Yes, anyone can setup a node for the network, nodes cannot be tampered with and if by some grace of god someone manages to, that node will be black listed by all clients on the network right away. Nodes are only there as a way to tell clients which hash to download and seed for other clients.
I do not really understand how this is possible. Why can not a malicious node start mucking with people?
It’s not, really; ejecting bad nodes is a byzantine consensus problem. But depending on how it’s structured, it could at least raise the bar beyond what a single node acting alone can do to upset things in ways that are easily detectable. Also, a DoS with a very large quantity of false positive items is the most obvious form for an attack to take, and it’s possible that wouldn’t serve the interests of most prospective attackers.
I wonder whether it really runs the “fake item” test on every node, for every new item, as opposed to running it once and propagating that rejection? I also wonder about the topology in which the nodes connect to each other; saying it’s peer-to-peer still leaves a lot of open questions.
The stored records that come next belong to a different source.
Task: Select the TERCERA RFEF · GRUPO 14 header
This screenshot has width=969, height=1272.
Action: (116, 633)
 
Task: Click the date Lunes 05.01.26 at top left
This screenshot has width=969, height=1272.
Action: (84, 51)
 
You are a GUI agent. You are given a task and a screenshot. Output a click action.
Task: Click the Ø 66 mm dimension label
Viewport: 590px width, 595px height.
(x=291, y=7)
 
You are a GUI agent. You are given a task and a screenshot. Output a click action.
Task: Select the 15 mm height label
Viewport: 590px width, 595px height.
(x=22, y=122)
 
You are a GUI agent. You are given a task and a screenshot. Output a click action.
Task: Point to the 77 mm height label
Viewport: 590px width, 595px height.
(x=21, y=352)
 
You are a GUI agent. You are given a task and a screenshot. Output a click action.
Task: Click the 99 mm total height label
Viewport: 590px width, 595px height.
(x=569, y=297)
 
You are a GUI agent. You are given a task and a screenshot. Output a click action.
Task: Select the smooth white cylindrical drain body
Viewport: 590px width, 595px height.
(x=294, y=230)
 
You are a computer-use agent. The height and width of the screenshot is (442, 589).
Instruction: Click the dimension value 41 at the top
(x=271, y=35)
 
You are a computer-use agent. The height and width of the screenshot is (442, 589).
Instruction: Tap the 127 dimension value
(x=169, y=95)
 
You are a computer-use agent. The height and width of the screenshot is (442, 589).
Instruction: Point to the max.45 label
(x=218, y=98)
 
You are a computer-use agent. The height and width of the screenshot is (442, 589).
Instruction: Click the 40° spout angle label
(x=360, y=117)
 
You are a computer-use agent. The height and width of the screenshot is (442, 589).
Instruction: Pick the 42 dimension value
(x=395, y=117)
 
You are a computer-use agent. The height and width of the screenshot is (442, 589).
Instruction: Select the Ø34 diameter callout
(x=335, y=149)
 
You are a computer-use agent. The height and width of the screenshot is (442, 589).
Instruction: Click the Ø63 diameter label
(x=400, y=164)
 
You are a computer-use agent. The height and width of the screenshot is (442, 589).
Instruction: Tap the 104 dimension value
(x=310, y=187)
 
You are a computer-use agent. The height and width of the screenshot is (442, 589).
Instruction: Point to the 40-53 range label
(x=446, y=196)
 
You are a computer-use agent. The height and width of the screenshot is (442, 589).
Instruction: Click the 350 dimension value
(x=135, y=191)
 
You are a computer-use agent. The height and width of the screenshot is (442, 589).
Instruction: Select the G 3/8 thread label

I’m guessing the author says this because values are keyed by their hash which makes it easy to validate the integrity of the data you get from any node.
I think there are other attacks on a Kademlia DHT which still work though, detailed in the S/Kademlia paper, for which S/Kademlia proposes some solutions and mitigations.
It makes it easy to validate that the address matches the data. It is still hard to determine if the data represents the desired content, so in this case they “crawling the raw text of a plethora of websites”. So its only as distributed as whatever that boils down to.